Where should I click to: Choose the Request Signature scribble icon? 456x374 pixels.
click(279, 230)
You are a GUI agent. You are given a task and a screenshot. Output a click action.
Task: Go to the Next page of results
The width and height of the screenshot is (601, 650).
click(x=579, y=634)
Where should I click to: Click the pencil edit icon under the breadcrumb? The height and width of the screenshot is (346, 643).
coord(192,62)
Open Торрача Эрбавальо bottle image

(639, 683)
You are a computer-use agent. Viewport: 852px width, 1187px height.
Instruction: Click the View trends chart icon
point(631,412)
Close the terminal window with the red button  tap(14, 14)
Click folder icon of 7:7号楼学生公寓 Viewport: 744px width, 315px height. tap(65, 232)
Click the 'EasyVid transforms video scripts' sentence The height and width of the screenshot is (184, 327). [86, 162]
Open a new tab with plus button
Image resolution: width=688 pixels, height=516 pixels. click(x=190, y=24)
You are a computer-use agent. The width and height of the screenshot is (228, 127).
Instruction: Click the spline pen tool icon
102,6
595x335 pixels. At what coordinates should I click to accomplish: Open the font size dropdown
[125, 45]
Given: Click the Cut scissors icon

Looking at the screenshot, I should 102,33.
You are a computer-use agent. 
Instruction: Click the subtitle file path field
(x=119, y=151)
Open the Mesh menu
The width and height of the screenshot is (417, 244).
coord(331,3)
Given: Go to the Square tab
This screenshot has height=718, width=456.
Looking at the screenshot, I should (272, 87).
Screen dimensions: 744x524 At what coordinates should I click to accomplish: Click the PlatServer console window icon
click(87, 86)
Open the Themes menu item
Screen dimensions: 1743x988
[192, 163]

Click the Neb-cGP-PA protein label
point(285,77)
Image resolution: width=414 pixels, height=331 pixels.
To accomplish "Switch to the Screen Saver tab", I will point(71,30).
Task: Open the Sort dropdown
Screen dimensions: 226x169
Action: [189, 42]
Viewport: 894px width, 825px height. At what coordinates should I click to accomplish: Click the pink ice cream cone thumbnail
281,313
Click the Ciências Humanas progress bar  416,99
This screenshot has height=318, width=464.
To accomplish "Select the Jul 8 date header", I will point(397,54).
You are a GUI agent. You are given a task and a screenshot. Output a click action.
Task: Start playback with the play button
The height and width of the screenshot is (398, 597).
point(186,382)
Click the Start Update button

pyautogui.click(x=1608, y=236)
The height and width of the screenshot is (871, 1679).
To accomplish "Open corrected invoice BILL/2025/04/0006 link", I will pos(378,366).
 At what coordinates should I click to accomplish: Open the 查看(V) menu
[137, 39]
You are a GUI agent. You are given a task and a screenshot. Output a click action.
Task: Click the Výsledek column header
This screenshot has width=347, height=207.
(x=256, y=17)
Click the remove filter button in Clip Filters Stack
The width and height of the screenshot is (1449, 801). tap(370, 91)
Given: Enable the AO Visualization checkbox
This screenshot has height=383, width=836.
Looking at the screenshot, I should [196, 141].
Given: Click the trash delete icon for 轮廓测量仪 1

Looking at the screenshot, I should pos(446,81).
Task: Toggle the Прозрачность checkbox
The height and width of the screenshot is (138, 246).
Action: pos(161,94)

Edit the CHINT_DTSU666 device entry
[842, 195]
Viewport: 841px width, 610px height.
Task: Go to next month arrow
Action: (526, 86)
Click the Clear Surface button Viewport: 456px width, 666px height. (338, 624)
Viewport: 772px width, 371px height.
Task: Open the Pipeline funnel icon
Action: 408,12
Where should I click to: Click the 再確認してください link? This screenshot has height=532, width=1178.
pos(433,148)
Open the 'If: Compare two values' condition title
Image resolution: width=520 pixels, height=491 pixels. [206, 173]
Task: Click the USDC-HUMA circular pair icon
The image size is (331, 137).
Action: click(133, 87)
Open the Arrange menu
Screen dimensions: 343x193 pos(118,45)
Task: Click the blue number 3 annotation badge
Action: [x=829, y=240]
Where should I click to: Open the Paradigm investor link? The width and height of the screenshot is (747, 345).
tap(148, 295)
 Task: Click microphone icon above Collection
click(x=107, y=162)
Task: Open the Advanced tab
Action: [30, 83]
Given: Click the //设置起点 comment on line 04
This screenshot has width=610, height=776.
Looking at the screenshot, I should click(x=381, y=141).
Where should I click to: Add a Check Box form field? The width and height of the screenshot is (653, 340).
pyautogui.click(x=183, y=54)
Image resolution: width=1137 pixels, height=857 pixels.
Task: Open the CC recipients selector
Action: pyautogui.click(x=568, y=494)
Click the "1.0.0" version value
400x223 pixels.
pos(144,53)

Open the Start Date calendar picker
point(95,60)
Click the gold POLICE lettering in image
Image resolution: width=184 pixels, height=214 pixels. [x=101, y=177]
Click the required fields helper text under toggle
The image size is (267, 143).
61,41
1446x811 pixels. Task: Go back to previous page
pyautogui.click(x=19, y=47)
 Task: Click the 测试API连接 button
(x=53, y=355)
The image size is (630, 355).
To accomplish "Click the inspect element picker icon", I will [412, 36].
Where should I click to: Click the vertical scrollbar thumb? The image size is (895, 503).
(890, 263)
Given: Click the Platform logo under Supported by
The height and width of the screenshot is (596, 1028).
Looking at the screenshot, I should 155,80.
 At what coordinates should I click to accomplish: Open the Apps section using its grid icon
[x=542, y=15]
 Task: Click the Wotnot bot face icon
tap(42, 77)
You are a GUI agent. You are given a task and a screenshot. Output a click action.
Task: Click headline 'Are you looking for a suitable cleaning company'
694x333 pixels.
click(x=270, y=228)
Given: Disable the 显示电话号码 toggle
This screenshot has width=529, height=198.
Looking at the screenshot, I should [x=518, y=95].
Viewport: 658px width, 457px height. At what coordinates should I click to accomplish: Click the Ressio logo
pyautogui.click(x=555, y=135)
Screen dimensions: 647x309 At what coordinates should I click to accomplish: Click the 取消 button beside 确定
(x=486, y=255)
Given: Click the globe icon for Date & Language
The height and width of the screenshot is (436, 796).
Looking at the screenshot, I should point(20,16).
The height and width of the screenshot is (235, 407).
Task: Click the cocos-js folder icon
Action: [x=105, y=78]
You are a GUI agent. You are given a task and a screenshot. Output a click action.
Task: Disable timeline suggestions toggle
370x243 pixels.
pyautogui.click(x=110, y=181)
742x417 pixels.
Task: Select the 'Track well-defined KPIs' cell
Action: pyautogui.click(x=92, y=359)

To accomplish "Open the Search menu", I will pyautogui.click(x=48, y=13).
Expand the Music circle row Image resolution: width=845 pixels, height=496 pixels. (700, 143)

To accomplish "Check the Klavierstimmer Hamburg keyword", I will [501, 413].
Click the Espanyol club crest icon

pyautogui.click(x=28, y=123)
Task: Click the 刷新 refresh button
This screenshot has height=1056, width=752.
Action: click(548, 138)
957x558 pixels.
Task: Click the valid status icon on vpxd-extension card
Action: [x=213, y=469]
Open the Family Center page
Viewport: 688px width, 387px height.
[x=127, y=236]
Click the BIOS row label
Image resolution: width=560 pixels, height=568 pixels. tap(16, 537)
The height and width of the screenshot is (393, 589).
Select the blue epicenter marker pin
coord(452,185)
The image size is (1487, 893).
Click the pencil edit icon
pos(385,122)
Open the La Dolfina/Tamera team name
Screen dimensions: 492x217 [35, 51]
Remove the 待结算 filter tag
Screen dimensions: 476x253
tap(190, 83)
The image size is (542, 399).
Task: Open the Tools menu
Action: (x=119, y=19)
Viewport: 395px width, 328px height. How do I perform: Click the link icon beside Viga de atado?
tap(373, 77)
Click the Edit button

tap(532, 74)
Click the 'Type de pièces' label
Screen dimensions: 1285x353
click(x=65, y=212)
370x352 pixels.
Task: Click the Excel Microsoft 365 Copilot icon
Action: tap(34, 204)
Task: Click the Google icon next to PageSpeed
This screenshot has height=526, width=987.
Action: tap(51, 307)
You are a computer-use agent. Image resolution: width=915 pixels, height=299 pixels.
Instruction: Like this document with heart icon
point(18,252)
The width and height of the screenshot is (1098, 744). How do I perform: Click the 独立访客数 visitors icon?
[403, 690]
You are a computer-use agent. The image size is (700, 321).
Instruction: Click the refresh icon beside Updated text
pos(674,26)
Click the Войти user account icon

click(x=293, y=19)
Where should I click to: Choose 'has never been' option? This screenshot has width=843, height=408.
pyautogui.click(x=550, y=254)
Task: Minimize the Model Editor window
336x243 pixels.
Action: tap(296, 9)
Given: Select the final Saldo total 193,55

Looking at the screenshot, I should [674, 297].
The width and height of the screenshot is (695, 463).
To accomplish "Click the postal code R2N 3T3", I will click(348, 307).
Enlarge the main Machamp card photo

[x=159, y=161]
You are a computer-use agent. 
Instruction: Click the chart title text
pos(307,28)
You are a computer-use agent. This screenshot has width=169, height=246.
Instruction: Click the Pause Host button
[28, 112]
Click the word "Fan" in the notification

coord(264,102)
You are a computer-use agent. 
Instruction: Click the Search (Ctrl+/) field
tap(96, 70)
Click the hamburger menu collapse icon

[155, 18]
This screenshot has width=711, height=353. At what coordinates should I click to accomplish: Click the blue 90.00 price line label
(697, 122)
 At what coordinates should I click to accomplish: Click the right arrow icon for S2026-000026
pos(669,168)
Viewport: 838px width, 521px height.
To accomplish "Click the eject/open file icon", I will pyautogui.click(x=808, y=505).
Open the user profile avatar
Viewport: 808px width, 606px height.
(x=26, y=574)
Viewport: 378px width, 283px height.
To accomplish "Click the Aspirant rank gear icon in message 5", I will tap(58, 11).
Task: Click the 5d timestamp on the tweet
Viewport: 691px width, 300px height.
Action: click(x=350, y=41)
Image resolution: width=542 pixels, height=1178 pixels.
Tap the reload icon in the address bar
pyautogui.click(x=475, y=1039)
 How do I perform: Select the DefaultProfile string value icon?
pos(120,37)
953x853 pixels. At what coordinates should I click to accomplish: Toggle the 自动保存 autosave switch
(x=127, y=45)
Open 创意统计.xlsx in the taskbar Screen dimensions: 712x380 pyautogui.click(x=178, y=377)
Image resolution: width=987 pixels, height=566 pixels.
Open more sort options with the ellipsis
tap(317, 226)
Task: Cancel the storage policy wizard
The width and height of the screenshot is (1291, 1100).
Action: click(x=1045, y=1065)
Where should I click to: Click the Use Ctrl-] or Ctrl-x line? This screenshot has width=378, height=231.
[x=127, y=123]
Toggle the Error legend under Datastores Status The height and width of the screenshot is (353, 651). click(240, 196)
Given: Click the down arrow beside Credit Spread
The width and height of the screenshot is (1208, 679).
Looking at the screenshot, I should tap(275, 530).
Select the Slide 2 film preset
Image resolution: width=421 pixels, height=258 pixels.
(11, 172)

****

Prompt. If a line in the records contains "checkbox", report it.

Answer space.
Given: Enable the AO Visualization checkbox
Task: Toggle the Прозрачность checkbox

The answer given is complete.